La principal concesión consistiría en mantener un límite a la adquisición de tierras rurales por parte de extranjeros, aunque con un porcentaje superior al vigente. Según el nuevo borrador que comenzó a circular entre los senadores, el tope sería del 25% del territorio de cada provincia, reemplazando la propuesta original del oficialismo, que eliminaba prácticamente todas las restricciones establecidas por la Ley 26.737.
De esta manera, el Ejecutivo dejaría de lado uno de los puntos más cuestionados de la iniciativa para intentar destrabar una negociación que lleva varias semanas sin resultados y que obligó a postergar en reiteradas oportunidades el tratamiento del proyecto.
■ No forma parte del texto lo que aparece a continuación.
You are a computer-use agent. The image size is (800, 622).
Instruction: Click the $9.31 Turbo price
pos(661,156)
Además del nuevo límite, la versión modificada incorpora mayores controles para la compra de tierras por parte de empresas con participación estatal extranjera. En esos casos, cualquier operación requeriría autorización tanto del Poder Ejecutivo Nacional como del gobierno de la provincia donde se ubique el inmueble. El texto también establece que esa facultad no podrá ser delegada a funcionarios con rango inferior al de secretario de Estado.
Ver: El Gobierno quiere blindar votos para aprobar la venta de tierras a extranjeros
Otro de los cambios prevé la prohibición de que personas humanas o jurídicas extranjeras superen el 25% de la superficie rural de cada provincia, mientras que todas las operaciones deberán inscribirse en los registros inmobiliarios provinciales, consignando la nacionalidad del adquirente para reforzar los mecanismos de control.
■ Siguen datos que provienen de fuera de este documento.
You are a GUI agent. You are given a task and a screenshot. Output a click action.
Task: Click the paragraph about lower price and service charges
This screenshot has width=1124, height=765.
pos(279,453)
En respuesta a los cuestionamientos vinculados con la protección de los recursos naturales, el nuevo articulado incorpora una referencia expresa al artículo 41 de la Constitución Nacional y a la Ley General del Ambiente, estableciendo que la normativa deberá interpretarse conforme a esos principios.
También se mantienen restricciones especiales para las tierras ubicadas en zonas de frontera. En esos casos, las operaciones seguirán requiriendo la autorización conjunta de la Nación y de la provincia correspondiente, contemplando criterios relacionados con la seguridad nacional y la defensa.
Las modificaciones habrían sido evaluadas por el Poder Ejecutivo y serán presentadas oficialmente este martes durante una conferencia de prensa encabezada por la presidenta del bloque oficialista en el Senado, Patricia Bullrich, junto a los titulares de las comisiones de Asuntos Constitucionales y de Legislación General.
La decisión de introducir cambios responde a las dificultades que enfrenta el oficialismo para reunir la mayoría necesaria. Durante el receso legislativo continuaron las negociaciones con bloques dialoguistas, mientras crecían las críticas de organizaciones sociales, ambientales y de derechos humanos, que convocaron a una movilización para el próximo jueves, cuando el Senado volverá a intentar debatir la iniciativa.
Con estas concesiones, el Gobierno busca acercar posiciones con sectores que reclamaban preservar algún tipo de regulación sobre la venta de tierras a extranjeros sin resignar el objetivo central del proyecto: avanzar con una reforma integral del régimen de protección de la propiedad privada.